SQL Server database engine architecture

by , under SQL Server

The SQLOS was introduced in SQL 2000 and CLR intregration occurred in SQL Server 2005. The database engine has been stable for many releases with few fundamental changes. SQL Server 2016 includes the integration of an R language processor as an external process callable from the SQL Server database engine in much the same way that the CLR integration works. Microsoft indicated during the PASS Summit 2015 that the integration of Revolution R was done to facilitate the addition of other language processors in the future.
Figure 1 shows a detailed block diagram of the SQL Server database engine architecture. We do not discuss every component in the diagram but rather focus on the areas that will help you understand the relationship between SQL Server and the storage components that it accesses during operations.

The four major components of the SQL Server architecture are: protocol layer, SQLOS, query processor (relational engine), and storage engine.

Protocol layer

The protocol layer manages the communication between clients and the database engine. .NET libraries on both the client and server computers use a Microsoft defined messaging format called Tabular Data Stream (TDS) to exchange requests and results. The protocol layer encapsulates TDS in a standard communication protocal such as TCP/IP or Named Pipes. When the TDS messages that orginate from the client are unpacked from the communication protocol, they are handed off to a command processor that is part of the relational engine. Results sets sent back to the client as TDS are unpacked and processed by the client application.

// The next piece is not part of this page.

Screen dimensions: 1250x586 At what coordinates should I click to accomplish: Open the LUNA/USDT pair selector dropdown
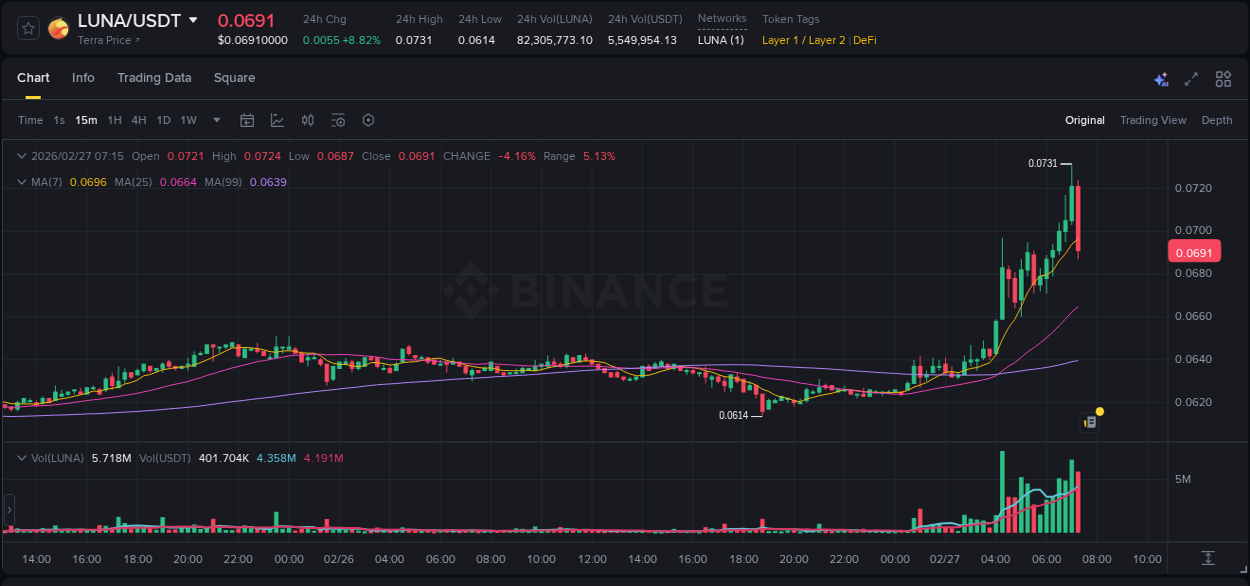pos(191,20)
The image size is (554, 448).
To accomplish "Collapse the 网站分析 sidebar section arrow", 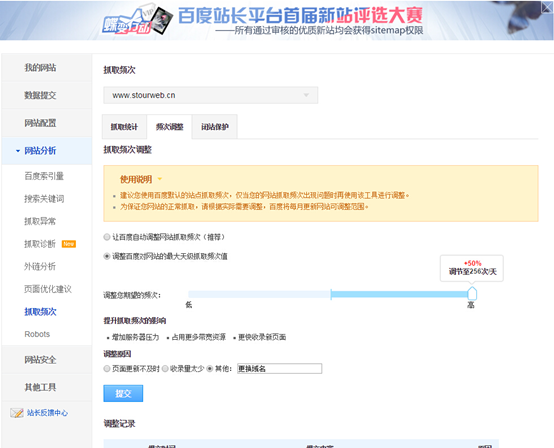I will (18, 151).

SQLOS is an abstraction layer that lies between the SQL Server database engine, Windows and any external components such as the CLR and the R language processor. It is responsible for functions including thread scheduling and memory management typically performed by Windows for other applications. SQLOS does not have any abstration for I/O requests. Threads used by SQL Server issue mostly asynchronous read and write requests directly to Windows and then wait for the results.
The SQLOS queries Windows at startup to detemine the number and type of CPUs (NUMA, non-NUMA). It uses this information to create theads and schedulers to handle multiple simultaneous requests while it hides the details from Windows to prevent unnecessary context switching for long running processes.
The database engine constantly communicates with Windows through the SQLOS to request and respond to memory allocation adjustment requests. Windows is responsible for negotiating memory allocations for all processes running on the server and makes adjustments based on requrests from applications as well as its own needs and the total amount of memory available to Windows. Windows grants memory requests from SQL Server as long as there are sufficient available memory resources on the server. If Windows receives more requests for memory than it can grant, the OS may try to negotiate with SQL Server to reduce the amount of memory allocated.
The SQLOS manages its memory resources dynamically in negotiation with Windows using an internal object called the buffer pool. All memory in the buffer pool that is not used by an internal process such as the procedure cache or client connections, and so on, is allocated to a data cache used by the storage engine for buffering data and index pages. The data cache is typically the largest consumer of memory from the buffer pool. The SQLOS uses a memory broker to efficiently adjust memory allocations from the buffer pool to the many internal services that need dynamic memory allocations.

Query processor

The Query Processor, shown in Figure 1, is also referred to as the relational engine.
The main responsibilites of the relational engine are:

  • Validating T-SQL statements.
  • Parsing SQL statements by breaking them down into keywords, parameters, operators, and identifiers, and creating a series of smaller logical operations.
  • Optimizing the execution plan, which consists of finding an acceptable plan from the list of candidate plans that it determines can perform the tasks required. The relational engine estimates the cost of the processing steps based on internal metrics including estimated memory usage, CPU utilization, and the number of required I/Os based on statistics for a set of competing plans until further optimziation is determined to be more expensive than execution. The optimizer does not guarantee that the selected plan is the best but is good enough to indicate that further optimization is not warranted. Plans that are used from cache and plans that are considered trival require optimization.
  • Processing Data Definition Language (DDL) and other statements, such as SET statements, to set connection options and the CREATE statements to create objects in a database.
  • Formatting results returned to the client. The results are formatted as either a traditional, tabular result set or as an XML document. The results are then encapsulated in one or more TDS packets and returned to the application.

Storage engine

The SQL Server storage engine interacts with the relational engine to provide services to end users. From the perspective of the user and the DBA, the functioning of the storage and relational engines are indistinguishable. However, for IT professionals who design and manage applications, a basic understanding of these internals can be instrumental in understanding SQL Server behavior and problem troubleshooting.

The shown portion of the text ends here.